Dennoch sind und bleiben die Ersthelfer vor Ort die beste Überlebenschance für Komplettverschüttete. Dabei handelt es sich um die anderen Gruppenmitglieder, die entsprechend ausgebildet und trainiert sein sollten, um eine Verschüttetensuche inkl. notwendiger Erste-Hilfe-Maßnahmen zu organisieren und durchzuführen.
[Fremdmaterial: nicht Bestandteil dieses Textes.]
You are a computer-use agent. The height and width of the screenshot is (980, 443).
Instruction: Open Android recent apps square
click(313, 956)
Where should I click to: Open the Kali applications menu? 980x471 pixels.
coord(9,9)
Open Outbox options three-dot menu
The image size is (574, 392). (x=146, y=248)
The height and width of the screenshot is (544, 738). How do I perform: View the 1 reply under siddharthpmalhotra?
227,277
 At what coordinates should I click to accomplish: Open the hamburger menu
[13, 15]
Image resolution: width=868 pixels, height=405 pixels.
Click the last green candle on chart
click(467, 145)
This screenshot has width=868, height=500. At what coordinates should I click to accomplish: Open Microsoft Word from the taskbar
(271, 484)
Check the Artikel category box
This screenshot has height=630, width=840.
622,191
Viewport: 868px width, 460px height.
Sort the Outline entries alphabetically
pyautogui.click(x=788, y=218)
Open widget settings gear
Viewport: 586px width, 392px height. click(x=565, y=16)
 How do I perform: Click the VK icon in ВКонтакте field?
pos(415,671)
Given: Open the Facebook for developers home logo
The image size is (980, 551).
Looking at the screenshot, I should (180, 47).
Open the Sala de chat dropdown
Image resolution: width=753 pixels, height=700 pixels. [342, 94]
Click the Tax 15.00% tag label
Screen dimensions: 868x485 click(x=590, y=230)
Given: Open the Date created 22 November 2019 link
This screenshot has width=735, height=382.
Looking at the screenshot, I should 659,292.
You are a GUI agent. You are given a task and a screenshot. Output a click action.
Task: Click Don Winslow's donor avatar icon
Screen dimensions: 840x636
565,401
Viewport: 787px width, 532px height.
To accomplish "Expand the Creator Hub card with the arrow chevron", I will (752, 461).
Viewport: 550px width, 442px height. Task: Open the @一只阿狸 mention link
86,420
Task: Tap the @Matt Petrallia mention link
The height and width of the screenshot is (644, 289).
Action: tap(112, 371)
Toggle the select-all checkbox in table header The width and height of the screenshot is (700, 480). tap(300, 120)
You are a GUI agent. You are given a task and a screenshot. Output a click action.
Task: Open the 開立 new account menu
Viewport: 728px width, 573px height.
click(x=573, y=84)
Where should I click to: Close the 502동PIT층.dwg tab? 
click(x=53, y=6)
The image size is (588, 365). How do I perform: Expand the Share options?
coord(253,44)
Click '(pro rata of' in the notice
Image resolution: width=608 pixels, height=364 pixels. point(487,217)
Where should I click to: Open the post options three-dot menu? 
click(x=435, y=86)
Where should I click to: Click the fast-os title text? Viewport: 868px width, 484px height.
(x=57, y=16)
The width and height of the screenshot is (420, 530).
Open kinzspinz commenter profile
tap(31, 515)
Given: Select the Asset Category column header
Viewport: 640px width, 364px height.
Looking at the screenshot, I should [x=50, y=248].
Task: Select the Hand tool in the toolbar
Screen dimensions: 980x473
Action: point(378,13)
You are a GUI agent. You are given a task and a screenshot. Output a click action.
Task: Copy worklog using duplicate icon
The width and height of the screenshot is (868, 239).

Ein Lawinenairbag ist eine gute Idee, um eine solche Totalverschüttung zu verhindern. Tatsächlich senkt laut einer Studie ein Lawinenairbag das Todesrisiko um die Hälfte, sprich von 100 Ganzverschütteten sterben ca. 22 ohne und nur elf mit aufgeblasenem Airbag (https://pubmed.ncbi.nlm.nih.gov/24909367/).

2. Folgen von Unfällen

Betrachtet man die Todesursachen beim Skitourengehen in Österreich, dann ist die Lawine Ursache Nummer eins und ca. für die Hälfte aller tödlichen Ereignisse verantwortlich, gefolgt von Herz-Kreislaufstörungen, Sturz und Absturz.

Anders sieht es bei den verletzten Skitourengehern aus: Hier ist die Lawine für keine 10 Prozent der Verletzten verantwortlich und liegt auf Platz drei, während die Hauptursache die Folge von Stürzen ist. Für mehr als die Hälfte aller Verletzungen sind einerseits Skistürze, aber auch Stolperer und Ausrutscher ohne Ski verantwortlich.

Ohne genaue Zahlen zu kennen, darf dabei vermutet werden, dass nicht bzw. falsch eingestellte Tourenbindungen bzw. deren Fehlanwendung (Verriegeln von Tec-Bindungen bei der Abfahrt) für zahlreiche typische Verletzungen wie Bänderrisse etc. verantwortlich sind. Es ist empfehlenswert, sich im Bergsportfachgeschäft von geschultem Personal beraten und die Bindung auch dort montieren und einstellen zu lassen.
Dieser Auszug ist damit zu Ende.